World Features

‘My Happy Family’ Is A Life-Like Portrait Of A Woman Who Just Wants To Let Go

A year after its world premiere at the Berlin International Film Festival in February 2017, Georgian director Nana Ekvtimishvili’s My Happy Family may not have attained the kind of fame that some films have, but it has had its fair share of recognition, as a tale featuring a 50-something woman who chooses to break away from her family

A D V E R T I S E M E N T

Nana Ekvtimishvili’s search engine yield is modest; she doesn’t yet belong to the league of directors whose names trigger a hundred thousand entries – there’s the cursory Wikipedia entry, half a dozen interviews, and a couple of articles about her movies. Nothing else; even losing oneself in the long, winding labyrinths of the search engine produces only a few features that date back to 2013 – the year when In Bloom – a coming-of-age film about two teenage girls set against the backdrop of the Georgian Civil War – had released.
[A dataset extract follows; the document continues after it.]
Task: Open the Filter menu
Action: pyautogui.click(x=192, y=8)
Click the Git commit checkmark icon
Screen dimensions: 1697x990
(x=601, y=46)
Raw, poignant, and cutting, it traces the journey of Ekha and Natia who navigate a violent, war-torn and patriarchal society in independent Georgia, and at the same time, deal with the angst of young adulthood.

It was Georgia’s Oscar submission for 2014.

Photographs of Nana Ekvtimishvili show a curly-haired woman in her prime; along with husband and co-director Simon Gross, she speaks with a distinct Georgian accent in an interview. Having left Tbilisi by the end of 90s to pursue dramaturgy at a university in Germany where she met Simon, Nana, during an interview at the 19th Sarajevo Film Festival, describes the process of making In Bloom as one that involved “collecting emotions” from the land she grew up in. Nana recalls that during the making of the film, she ran into a classmate from school who was abducted and married at the age of 14; that poignant little memory is an integral part of In Bloom.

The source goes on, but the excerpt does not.